Posts Tagged ‘Victor Vaca’

This weekend a number of us who had participated in mission trips to Ecuador over the years gathered for a reunion. The impetus for our gathering was the death of friend Victor Vaca, who passed only a couple of years after his wife and our friend, Violet. We gathered to remember them and what we we shared together. All of that reminded me of a story out of Victor’s life.

Victor was a native Ecuadorian married to a true Minnesotan. They served for decades together among the poorest of Ecuador’s people. But early on they were appointed by our Division of Overseas Ministry to Paraguay. This was in the 1970s in a particularly volatile time. A right wing military government was in power, much like in Chile, and the death squads were rampant. Victor and Violet had the opportunity to get out but they decided to stay – for the sake of those they served.

In the midst of that political environment anyone who worked for and with the poor – to advocate for their rights and better conditions, challenging the oppressive system that kept the powerful in power – were seen as seditionists. The last thing that fascists want is the poor to be empowered enough to speak and organize. And so those working with the poor automatically became targets of the military government.
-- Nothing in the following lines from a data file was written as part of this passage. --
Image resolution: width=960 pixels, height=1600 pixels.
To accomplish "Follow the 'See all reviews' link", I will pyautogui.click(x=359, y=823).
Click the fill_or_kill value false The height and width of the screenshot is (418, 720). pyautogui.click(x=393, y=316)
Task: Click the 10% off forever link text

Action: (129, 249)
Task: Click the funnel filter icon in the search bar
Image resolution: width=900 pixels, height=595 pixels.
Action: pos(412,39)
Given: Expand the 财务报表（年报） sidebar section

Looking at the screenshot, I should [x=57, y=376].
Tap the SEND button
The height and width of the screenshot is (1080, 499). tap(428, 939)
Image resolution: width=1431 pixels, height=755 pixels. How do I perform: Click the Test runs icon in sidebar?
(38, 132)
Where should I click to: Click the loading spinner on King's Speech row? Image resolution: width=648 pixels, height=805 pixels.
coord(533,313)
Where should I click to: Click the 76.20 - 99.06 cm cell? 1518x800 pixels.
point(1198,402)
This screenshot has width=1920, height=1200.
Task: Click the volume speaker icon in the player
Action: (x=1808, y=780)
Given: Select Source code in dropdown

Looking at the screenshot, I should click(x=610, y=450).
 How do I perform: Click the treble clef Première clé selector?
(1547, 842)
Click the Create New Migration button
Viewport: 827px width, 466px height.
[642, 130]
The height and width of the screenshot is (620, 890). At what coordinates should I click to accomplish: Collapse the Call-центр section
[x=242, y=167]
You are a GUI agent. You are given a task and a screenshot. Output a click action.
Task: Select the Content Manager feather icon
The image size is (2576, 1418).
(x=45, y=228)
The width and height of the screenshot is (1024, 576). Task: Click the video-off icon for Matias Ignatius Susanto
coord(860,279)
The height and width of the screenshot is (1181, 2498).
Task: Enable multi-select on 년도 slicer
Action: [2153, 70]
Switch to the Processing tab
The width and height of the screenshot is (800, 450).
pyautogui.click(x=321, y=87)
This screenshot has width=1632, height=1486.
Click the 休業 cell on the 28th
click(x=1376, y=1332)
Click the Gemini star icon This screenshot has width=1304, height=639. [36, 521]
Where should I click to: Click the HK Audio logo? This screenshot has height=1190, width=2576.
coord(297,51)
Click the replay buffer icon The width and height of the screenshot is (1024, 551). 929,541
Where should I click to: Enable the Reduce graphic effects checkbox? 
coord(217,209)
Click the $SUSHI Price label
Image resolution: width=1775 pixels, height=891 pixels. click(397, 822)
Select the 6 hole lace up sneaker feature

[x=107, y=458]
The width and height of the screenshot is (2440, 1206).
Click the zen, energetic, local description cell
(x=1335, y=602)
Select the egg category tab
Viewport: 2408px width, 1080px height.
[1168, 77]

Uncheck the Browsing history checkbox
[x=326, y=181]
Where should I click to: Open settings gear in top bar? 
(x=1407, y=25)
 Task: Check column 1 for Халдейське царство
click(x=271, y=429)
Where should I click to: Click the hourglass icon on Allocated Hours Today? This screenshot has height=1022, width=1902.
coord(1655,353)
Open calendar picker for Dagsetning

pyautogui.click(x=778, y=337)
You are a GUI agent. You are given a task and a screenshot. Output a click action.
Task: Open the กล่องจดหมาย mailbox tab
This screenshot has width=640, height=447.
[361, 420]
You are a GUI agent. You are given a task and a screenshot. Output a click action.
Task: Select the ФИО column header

One night there was a knock at the door. They knew it come anytime and it finally did. They hauled Victor away and while Violet was guarded they ransacked the house. She was informed that if she wanted to see her husband again she would keep her mouth shut. But Violet called the head of DOM at the time, Bill Nottingham, and before you know it, he traveled to Paraguay to attempt to secure Victor’s release. Mostly he wanted the government officials to know that people knew Victor was detained. Many were simply disappearing during that time so that step was crucial.

In detention and interrogation they attempted to intimidate Victor with many accusations and threats. But he held firm through the entire ordeal. Eventually his release was secured, but no one really knew until it finally happened.

The moment of truth for Victor and Violet was their decision to stay, not leave. They could have done so and no one would have blamed them, not at all. And with that decision unknown consequences came, though they knew the risks.

Perhaps you and I have not or will not face that kind of dramatic decision that requires that kind of courage. But each one will make fundamental decisions and decisive turns in the road. These decisions will require courage, grace, forgiveness, and trust. The gauntlet through Jerusalem was precarious, as Jesus knew. And such are the passages we make, day by day and year by year. Faith, hope and love go a long way. In the end our moment of truth calls for a decision, one for which we are rarely prepared until it arrives. God bless you as you stare it down during its next visit.

From left to right - Victor Vaca, Kathy Carson, Tim Carson, Segundo Morales

From left to right – Victor Vaca, Kathy Carson, Tim Carson, Segundo Morales

I first met Victor over twenty-five years ago while serving in Camdenton, Missouri. He and his wife Violet had served for years as our Global Mission staff in Ecuador. Victor was native Ecuadoran and Violet was a northerner from Minnesota. They met in Imbabura as Violet taught in a religious school. Talking to Violet about that heady time in her life she said, “Oh, you’ve got to watch out for those Latins. He hired a band and came and serenaded me beneath my window!” Victor and Violet served for years in Ecuador, primarily investing their time and energies with the indigenous peoples.

When Victor and Violet were on furlough and visiting congregations I spent time with them. Before you know it I was visiting Ecuador, representing our region as the moderator. Kathy often went with me. It was the first of many, many trips made to that impoverished and enchanted land. Numerous congregational mission trips and additional furloughs in the states made for a long-term friendship.

The Vacas were my first real mentors and teachers in the developing world and its concerns. They gently educated me about indigenous communities, the history that those in the north do not reference, and the ways to avoid the worst of paternalism and colonialism. And they demonstrated time after time what real hospitality looks like.

Victor taught me that the Gospel is holistic – that God cares about the whole person in all dimensions. He demonstrated how liberation theology grew from the people and their faith and how the social circumstance of a person shapes and limits their world. And he created an approach to church and missional life in which there was no distance between singing to Jesus from the heart and striving after justice.

Not too long ago Victor laid his beloved Violet – Violetta – to rest. Understandably, he was never quite the same after that. His grief was so heavy and loneliness for her so deep. And now he goes to his rest to be with her. We hear that in that kingdom they will come from the north and south, east and west and all sit at table with the Lord. They already had a foretaste of that in life. Now it’s a feast.